Bookended between the critical and awards successes of Poor Things and Bugonia, Kind of Kindness got lost in the shuffle, seen as a lesser inclusion to Yorgos Lanthimos’ filmography. However, the film is nonetheless a unique, biting and hilariously misanthropic triptych of surreal stories featuring not one, but multiple great performances from Stone, Plemons, Dafoe, Hong Chau and Margaret Qualley. The film is an intriguing commentary on the thin line that exists between kindness and cruelty.
In a highly stylized version of 1950s Lower Manhattan, young newlywed couple Arthur (Harry Melling) and Suze (Andrea Riseborough) are accosted by a group of street thugs calling themselves the Young Gents, after the couple witnesses the gang beat another couple to death. After being interrogated by the gang’s leader, Teddy (Karl Glusman), about where they live, the Young Gents eventually vacate the premises. But Suze and Arthur nevertheless find themselves preoccupied by their encounter and the reverberating consequences on both of their gender and sexual identities.
Please Baby Please is a campy and eccentric gender-bending drama that considers questions of what it really means to be a man or a woman. The maximalist production design, visual inventiveness and handful of musical numbers add to the fantastical and surreal quality of the film, allowing it to feel both refreshing and unique. Helmed by an incredible performance from Riseborough, the supporting cast also includes Demi Moore, Cole Escola and Dana Ashbrook.
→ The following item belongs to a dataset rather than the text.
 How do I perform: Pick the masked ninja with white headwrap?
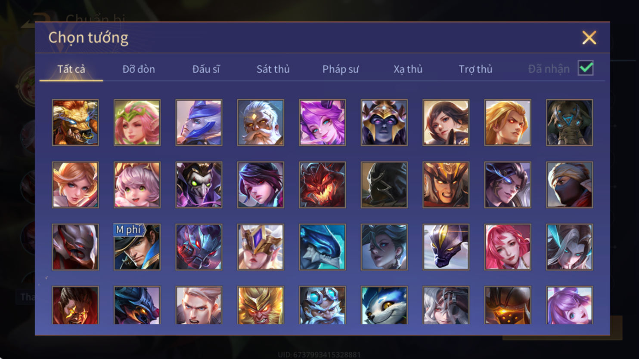[569, 185]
Talia Ryder and Jacob Elordi in The Sweet East. Utopia / Courtesy Everett Collection
While on a field trip to Washington, D.C., South Carolina teenager Lillian Wade (Talia Ryder) gets whisked away on a road trip across New England. After visiting a pizza restaurant that is attacked by an armed man (Andy Milonakis) who believes it houses a covert ring of pedophiles, Lillian finds herself in with a group of anarchist political activists led by Caleb (Earl Cave). After that, she winds up in New Hope, Pennsylvania, with a neo-Nazi named Lawrence (Simon Rex), then New York City, where she is cast in a film off the street, striking up a romance with her famous co-star Ian Reynolds (Jacob Elordi).
Though thematically and ideologically murky, The Sweet East is nevertheless a spirited and riveting satire on the kaleidoscope of Americana that can be found along the Mid-Atlantic and the flailing American Dream we’ve been left with. Directed by cinematographer Sean Price Williams (Good Time, The Moment), The Sweet East draws stylistic cues from 1970s American cinema, yet becomes its own wonderful and weird thing as it explores the self-discovery that occurs when we leave our hometown.